■ **Given data**:
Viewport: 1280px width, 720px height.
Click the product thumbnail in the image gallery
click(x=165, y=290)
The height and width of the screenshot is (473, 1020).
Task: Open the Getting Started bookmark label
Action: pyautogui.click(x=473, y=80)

■ **Directions**:
Can you give every line above again, exactly as written?

■ **Answer to this exercise**:
Viewport: 1280px width, 720px height.
Click the product thumbnail in the image gallery
click(x=165, y=290)
The height and width of the screenshot is (473, 1020).
Task: Open the Getting Started bookmark label
Action: pyautogui.click(x=473, y=80)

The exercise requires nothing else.